By Sgt. 1st Class Jaquetta Gooden (Grafenwoehr)February 15, 2019
GRAFENWOEHR, Germany -- February is known to many as the month of love, but it's also Teen Dating Violence Awareness Month.
As kids grow into adolescence, their curiosity to enter the dating world grows expeditiously.
As tweens cross into the high school world, many are often met with the pressure of wanting to fit in with their peers. Often times, students experience bullying of some sort or enter friendships with toxic traits without realizing it.
As tweens blossom into teenagers, some of the friendships they established will often turn into dating relationships.
The Army Community Service Family Advocacy Program at U.S. Army Garrison Bavaria is raising awareness on teen dating violence by visiting with Vilseck High School, Netzaberg Middle School and the teen centers on Tower and Rose Barracks during the month of February, and providing information about teen violence through resource pamphlets and scenario-based events.
"The purpose of the Family Advocacy Program collaborating with the schools and teen centers is to provide the teens with information on healthy relationships and encourage exploration of personal boundaries," said Denise Link, family advocacy program manager at USAG Bavaria.
The Family Advocacy Program established aged-based scenarios for the teens that involve improper behaviors and crossing certain personal lines to encourage the students to engage in open and honest conversation.
Teen dating violence is more common than many people may think.

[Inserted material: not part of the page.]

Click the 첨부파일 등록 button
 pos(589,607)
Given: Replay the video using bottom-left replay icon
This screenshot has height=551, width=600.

According to loveisrespect.org, one in three teens in the U.S. will experience physical, sexual or emotional abuse by someone they are in a relationship with before they become an adult.
Statistics from teendvmonth.org have shown approximately 1.5 million high school students nationwide experience physical abuse from a dating partner, and three out of four parents have never talked to their children about domestic violence.

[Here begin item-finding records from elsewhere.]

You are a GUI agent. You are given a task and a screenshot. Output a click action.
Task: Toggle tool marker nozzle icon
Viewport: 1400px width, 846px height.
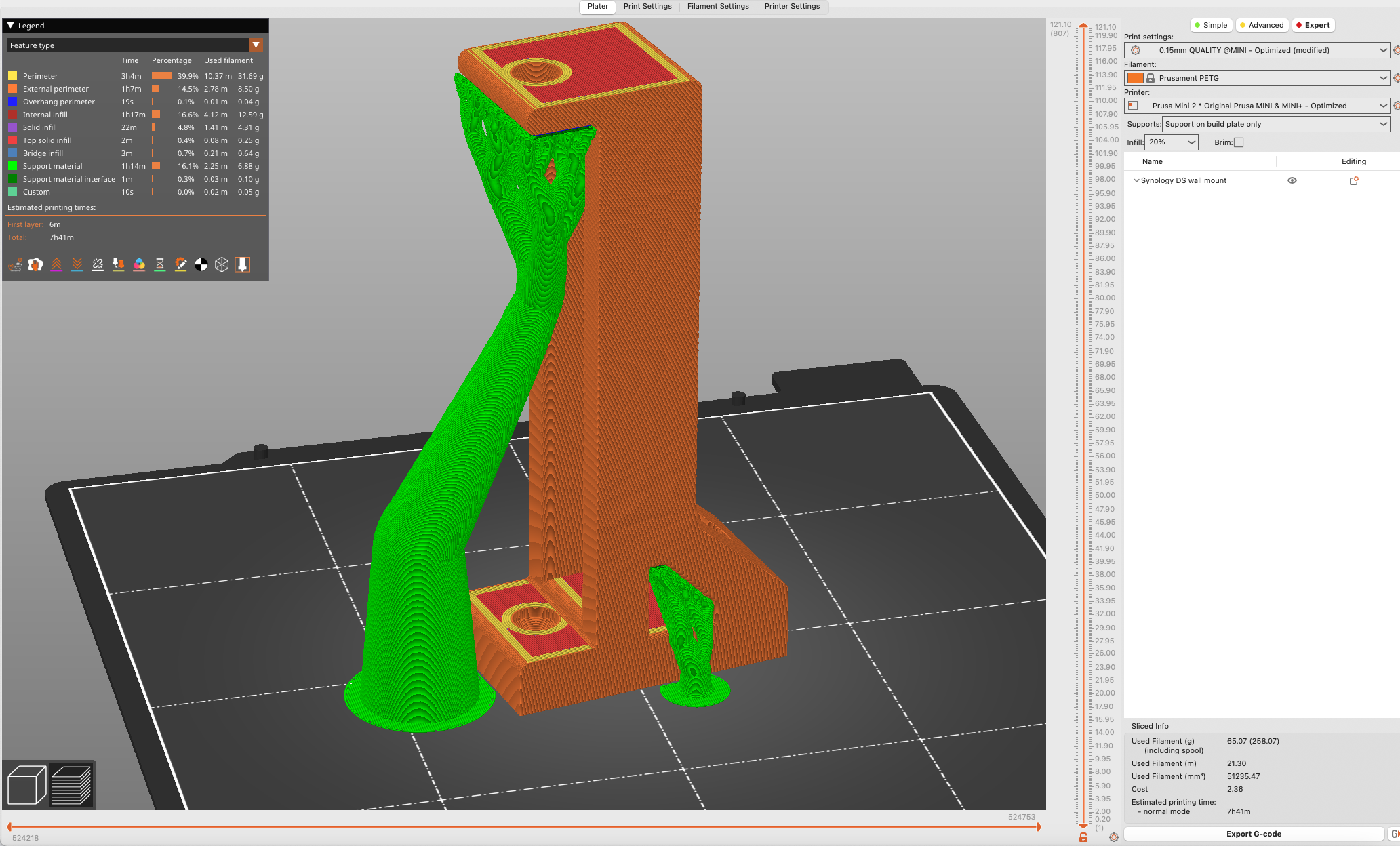click(x=243, y=264)
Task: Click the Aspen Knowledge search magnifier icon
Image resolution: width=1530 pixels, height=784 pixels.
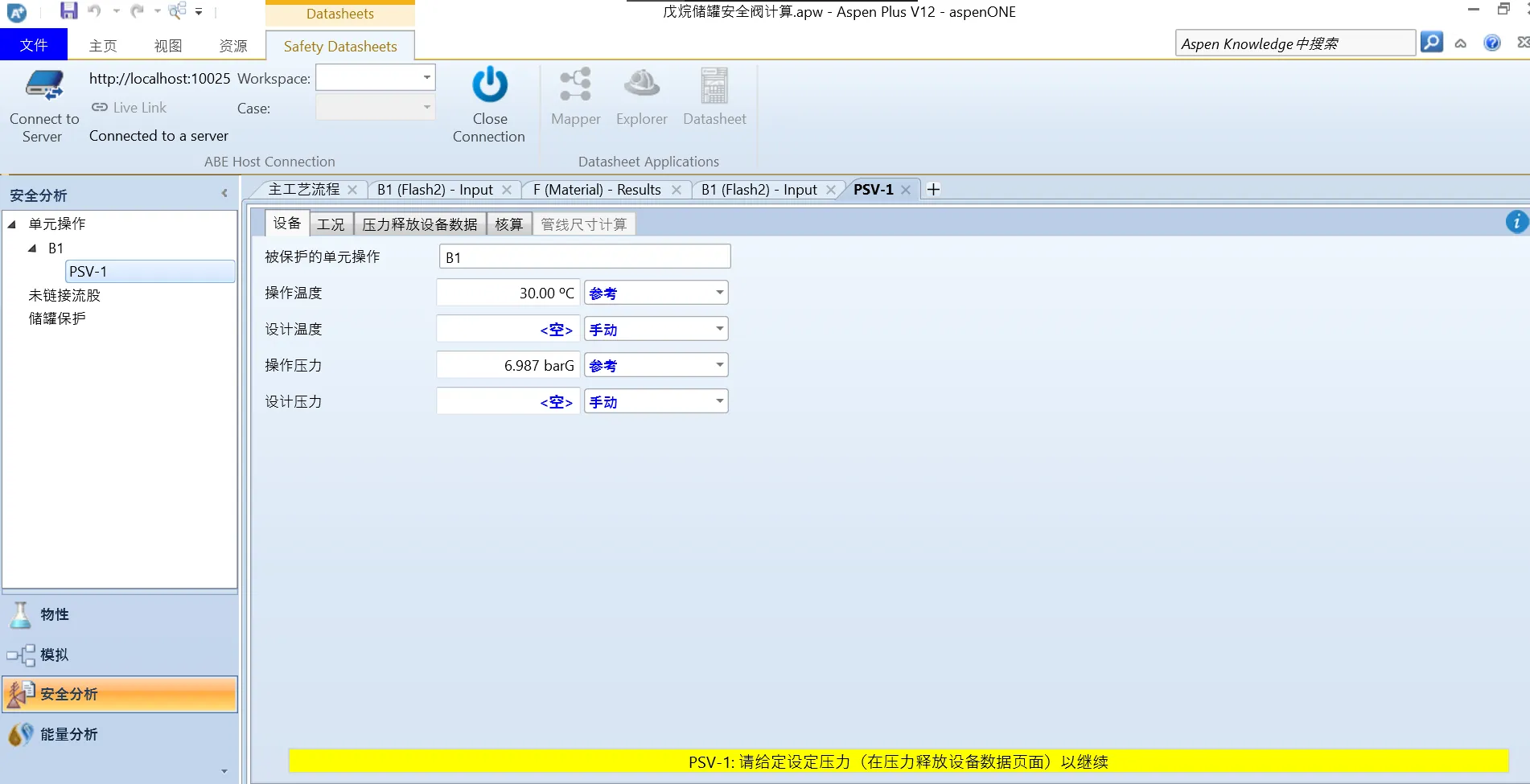Action: 1431,43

Additionally, in a recent national survey conducted by the Centers for Disease Control and Prevention, 8 percent of high school students reported physical violence and 7 percent reported that they experienced sexual violence from a dating partner in the 12 months before the survey.
Starting a conversation with a teen about their dating life can be daunting for some parents. However, the No More campaign developed a toolkit titled How to Start a Conversation: Talking about dating and healthy relationships step-by-step to assist parents with this important task.
Every teen will experience love and heartbreak. It's a part of life. We must all do what we can to ensure they understand the difference between healthy and unhealthy relationships, and often times it starts with the ones they see at home.
If you are a victim of teen dating violence or any form of violence, please contact the Military Police at 114.
Department of Defense Education Activity schools in USAG Bavaria also offer psychology and counseling services for school aged children.